-- Data excerpts --
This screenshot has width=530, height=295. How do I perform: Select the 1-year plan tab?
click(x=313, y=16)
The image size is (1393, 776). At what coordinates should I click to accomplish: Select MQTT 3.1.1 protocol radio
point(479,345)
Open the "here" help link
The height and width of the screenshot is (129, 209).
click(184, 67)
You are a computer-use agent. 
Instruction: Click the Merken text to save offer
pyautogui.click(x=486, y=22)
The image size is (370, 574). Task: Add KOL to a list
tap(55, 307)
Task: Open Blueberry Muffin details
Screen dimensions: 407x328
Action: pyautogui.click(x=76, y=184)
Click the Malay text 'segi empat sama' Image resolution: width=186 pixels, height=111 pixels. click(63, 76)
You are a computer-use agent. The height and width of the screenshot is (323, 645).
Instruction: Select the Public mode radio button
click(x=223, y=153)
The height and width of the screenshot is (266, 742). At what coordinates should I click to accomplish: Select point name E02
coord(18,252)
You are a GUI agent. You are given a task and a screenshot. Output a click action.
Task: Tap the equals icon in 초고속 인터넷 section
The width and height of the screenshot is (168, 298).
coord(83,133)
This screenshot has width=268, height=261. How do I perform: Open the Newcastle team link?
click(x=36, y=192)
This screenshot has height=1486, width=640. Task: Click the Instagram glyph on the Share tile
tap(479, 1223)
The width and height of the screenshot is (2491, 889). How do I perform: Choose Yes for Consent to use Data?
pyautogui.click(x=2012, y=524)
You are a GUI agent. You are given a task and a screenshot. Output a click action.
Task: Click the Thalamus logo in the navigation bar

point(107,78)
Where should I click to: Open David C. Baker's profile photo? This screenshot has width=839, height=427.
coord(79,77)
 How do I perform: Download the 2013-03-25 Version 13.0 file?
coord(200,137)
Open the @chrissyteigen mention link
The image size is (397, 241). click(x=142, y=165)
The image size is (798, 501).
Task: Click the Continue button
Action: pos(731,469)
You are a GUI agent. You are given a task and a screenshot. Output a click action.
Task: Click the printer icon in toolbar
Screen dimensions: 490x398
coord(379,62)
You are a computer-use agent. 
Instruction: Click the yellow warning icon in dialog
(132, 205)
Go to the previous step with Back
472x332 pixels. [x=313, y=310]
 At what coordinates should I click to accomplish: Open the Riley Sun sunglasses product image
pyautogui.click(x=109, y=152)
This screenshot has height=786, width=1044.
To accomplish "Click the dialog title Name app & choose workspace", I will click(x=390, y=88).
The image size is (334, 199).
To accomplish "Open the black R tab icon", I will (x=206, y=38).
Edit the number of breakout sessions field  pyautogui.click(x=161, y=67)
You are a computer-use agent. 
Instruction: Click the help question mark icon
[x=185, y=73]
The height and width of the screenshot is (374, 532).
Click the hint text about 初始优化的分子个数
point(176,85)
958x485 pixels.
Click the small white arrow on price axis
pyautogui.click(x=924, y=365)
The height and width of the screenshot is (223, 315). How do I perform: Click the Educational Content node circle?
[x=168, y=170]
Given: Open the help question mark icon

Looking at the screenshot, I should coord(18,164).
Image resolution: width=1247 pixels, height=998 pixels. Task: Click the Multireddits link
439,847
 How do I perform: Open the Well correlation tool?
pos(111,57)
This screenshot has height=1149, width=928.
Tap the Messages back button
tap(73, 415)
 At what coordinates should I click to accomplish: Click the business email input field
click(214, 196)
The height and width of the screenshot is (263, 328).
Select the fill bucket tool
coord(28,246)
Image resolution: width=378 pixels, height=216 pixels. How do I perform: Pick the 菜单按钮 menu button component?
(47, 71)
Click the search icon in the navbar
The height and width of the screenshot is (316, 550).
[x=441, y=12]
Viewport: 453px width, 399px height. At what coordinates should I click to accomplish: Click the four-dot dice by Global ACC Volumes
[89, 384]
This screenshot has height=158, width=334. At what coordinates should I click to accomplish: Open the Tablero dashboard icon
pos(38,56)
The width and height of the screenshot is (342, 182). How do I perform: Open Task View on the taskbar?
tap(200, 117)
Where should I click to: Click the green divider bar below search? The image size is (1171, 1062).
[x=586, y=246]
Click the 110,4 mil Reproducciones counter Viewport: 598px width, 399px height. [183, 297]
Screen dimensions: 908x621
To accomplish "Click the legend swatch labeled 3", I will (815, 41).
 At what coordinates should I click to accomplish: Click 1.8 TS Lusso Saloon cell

-- Description of the task --
Starting at the line with "Click the hint text about 初始优化的分子个数" and ending at the line with "The height and width of the screenshot is (263, 328).", print each line of the listing above exactly, with no other lines.

-- Worked solution --
Click the hint text about 初始优化的分子个数
point(176,85)
958x485 pixels.
Click the small white arrow on price axis
pyautogui.click(x=924, y=365)
The height and width of the screenshot is (223, 315). How do I perform: Click the Educational Content node circle?
[x=168, y=170]
Given: Open the help question mark icon

Looking at the screenshot, I should coord(18,164).
Image resolution: width=1247 pixels, height=998 pixels. Task: Click the Multireddits link
439,847
 How do I perform: Open the Well correlation tool?
pos(111,57)
This screenshot has height=1149, width=928.
Tap the Messages back button
tap(73, 415)
 At what coordinates should I click to accomplish: Click the business email input field
click(214, 196)
The height and width of the screenshot is (263, 328).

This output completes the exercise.